Oh sorry. I thought you were referring to D-VHS tapes.
I have about 100 TDK XPpro tapes in my library. Most are currently holding copies of Babylon 5, but I have a few blanks I could test in my new D-VHS machine.
"Digital8 (SP) recordings can be made on standard-grade Video8 cassettes, but this practice is discouraged..... To store the digitally-encoded audio/video on a standard Video8 cassette, the tape must be run through the recorder faster." -
http://en.wikipedia.org/wiki/Video8#Digital8 and
http://en.wikipedia.org/wiki/Digital8
No it does look less clear, but that's an engineering or technician point-of-view (quality). I'm looking from a marketing view (cost) which is:
- If in 1987, consumers had been able to upgrade to SVHS while still using their existing blank VHS tapes, the format would have succeeded. Consumers could have upgraded painlessly to higher-quality video w/o needing to buy $10 s-vhs blanks (unless they wanted to).

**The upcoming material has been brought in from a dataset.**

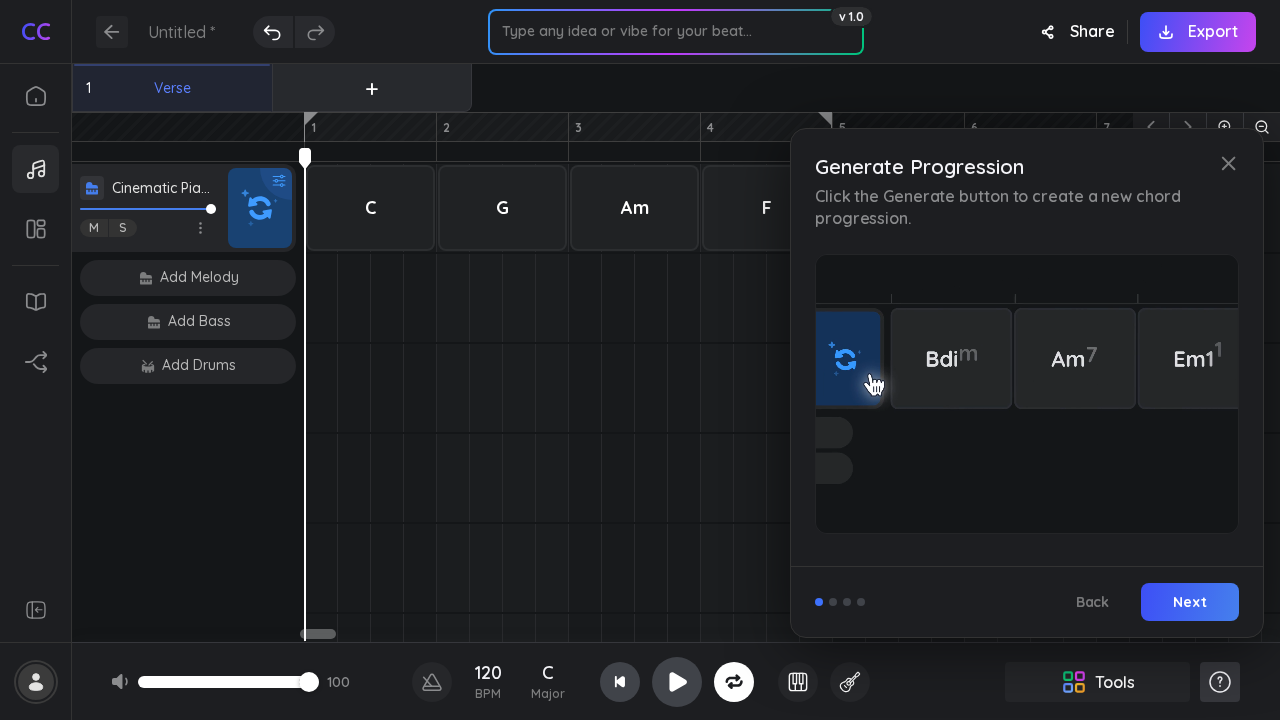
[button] (172, 87)
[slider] (211, 209)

- But since consumers could not do that, the format flopped. It was positioned too high in price.
That's the marketing viewpoint.
Trying to keep the cost low,
so the format gets adopted.
One final question:
What happens when you try to record HDTV using the STD speed? I've heard it can be done as long as the bitstream stays below 14.7 Mbps. Is that true?